Accurate Identification of Galaxy Mergers with Stellar Kinematics

The Astrophysical Journal American Astronomical Society 912:1 (2021) 45-45

Authors:

R Nevin, L Blecha, J Comerford, JE Greene, DR Law, DV Stark, KB Westfall, JA Vazquez-Mata, R Smethurst, M Argudo-Fernández, JR Brownstein, N Drory

Abstract:

Abstract To determine the importance of merging galaxies to galaxy evolution, it is necessary to design classification tools that can identify the different types and stages of merging galaxies. Previously, using GADGET-3/SUNRISE simulations of merging galaxies and linear discriminant analysis (LDA), we created an accurate merging galaxy classifier based on imaging predictors. Here, we develop a complementary tool, based on stellar kinematic predictors, derived from the same simulation suite.

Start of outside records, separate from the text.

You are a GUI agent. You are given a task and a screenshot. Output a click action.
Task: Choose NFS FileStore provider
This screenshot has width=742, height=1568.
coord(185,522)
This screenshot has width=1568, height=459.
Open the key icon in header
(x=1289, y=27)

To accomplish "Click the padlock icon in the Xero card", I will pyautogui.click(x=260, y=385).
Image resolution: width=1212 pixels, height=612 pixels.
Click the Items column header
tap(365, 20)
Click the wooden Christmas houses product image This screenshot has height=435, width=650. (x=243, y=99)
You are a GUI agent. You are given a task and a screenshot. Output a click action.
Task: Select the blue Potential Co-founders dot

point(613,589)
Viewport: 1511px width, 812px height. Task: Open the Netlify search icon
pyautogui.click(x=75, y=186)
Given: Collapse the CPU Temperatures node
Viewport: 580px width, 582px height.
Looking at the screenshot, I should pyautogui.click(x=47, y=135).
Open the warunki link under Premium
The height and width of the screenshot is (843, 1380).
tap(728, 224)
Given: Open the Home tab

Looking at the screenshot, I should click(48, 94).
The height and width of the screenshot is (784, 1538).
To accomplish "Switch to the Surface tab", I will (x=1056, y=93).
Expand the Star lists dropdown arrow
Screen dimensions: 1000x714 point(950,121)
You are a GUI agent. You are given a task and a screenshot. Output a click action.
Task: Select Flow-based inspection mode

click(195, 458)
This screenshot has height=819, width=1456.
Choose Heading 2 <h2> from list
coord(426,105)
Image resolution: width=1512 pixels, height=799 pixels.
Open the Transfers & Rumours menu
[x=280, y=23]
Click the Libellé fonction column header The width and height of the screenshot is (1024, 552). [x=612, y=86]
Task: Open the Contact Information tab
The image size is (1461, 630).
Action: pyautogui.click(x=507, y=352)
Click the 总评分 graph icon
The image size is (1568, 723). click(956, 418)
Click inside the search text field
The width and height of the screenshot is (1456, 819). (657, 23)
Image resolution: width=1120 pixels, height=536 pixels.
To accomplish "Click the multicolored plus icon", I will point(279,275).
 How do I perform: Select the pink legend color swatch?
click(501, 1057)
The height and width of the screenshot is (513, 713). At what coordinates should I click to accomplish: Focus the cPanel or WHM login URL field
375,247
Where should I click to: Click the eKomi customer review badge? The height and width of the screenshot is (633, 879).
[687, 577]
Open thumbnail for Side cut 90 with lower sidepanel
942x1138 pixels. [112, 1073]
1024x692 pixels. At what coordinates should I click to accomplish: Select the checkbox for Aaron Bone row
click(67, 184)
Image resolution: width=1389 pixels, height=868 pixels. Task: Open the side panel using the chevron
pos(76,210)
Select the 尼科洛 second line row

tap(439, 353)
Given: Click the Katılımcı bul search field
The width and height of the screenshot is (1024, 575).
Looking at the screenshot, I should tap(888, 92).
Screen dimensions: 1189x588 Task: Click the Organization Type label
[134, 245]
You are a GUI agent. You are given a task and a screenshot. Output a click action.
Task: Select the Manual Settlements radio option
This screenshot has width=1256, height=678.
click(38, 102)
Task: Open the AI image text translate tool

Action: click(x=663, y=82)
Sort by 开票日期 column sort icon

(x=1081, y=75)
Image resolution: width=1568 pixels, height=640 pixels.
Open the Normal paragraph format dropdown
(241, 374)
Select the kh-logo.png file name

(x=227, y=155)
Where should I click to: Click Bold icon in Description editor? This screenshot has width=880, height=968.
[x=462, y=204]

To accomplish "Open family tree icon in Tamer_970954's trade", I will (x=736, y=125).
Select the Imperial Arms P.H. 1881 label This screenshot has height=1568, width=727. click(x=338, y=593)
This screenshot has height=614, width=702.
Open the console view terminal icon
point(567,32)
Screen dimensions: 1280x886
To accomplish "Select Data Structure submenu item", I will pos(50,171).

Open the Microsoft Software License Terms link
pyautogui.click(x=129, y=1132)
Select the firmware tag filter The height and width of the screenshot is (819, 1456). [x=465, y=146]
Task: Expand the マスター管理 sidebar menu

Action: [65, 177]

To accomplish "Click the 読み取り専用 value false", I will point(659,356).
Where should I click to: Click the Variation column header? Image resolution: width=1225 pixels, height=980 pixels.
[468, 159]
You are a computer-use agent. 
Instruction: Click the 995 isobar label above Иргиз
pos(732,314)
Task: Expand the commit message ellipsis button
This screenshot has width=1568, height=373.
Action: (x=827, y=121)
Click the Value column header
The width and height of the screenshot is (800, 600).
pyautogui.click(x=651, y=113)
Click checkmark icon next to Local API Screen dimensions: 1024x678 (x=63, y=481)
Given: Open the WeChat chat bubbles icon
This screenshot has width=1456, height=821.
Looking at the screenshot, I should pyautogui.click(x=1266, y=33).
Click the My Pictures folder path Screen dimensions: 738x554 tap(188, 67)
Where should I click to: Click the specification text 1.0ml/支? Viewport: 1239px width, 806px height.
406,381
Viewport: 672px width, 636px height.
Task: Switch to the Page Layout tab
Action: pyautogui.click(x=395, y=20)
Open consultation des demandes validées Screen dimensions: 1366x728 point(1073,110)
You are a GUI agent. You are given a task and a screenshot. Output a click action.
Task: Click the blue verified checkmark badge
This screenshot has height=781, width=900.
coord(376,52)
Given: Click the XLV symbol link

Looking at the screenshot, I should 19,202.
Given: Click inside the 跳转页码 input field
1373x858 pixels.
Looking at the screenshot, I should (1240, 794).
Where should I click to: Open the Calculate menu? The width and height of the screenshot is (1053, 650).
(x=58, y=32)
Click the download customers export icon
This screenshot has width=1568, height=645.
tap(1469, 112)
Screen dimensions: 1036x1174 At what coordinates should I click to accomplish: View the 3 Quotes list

We design mock stellar velocity and velocity dispersion maps to mimic the specifications of the Mapping Nearby Galaxies at Apache Point (MaNGA) integral field spectroscopy (IFS) survey, and utilize an LDA to create a classification, based on a linear combination of 11 kinematic predictors. The classification varies significantly with mass ratio; the major (minor) merger classifications have a mean statistical accuracy of 80% (70%), a precision of 90% (85%), and a recall of 75% (60%). The major mergers are best identified by predictors that trace global kinematic features, while the minor mergers rely on local features that trace a secondary stellar component. While the kinematic classification is less accurate than the imaging classification, the kinematic predictors are better at identifying post-coalescence mergers. A combined imaging + kinematic classification has the potential to reveal more complete merger samples from imaging and IFS surveys such as MaNGA. We note that since the suite of simulations used to train the classifier covers a limited range of galaxy properties (i.e., the galaxies are of intermediate mass, and disk-dominated), the results may not be applicable to all MaNGA galaxies.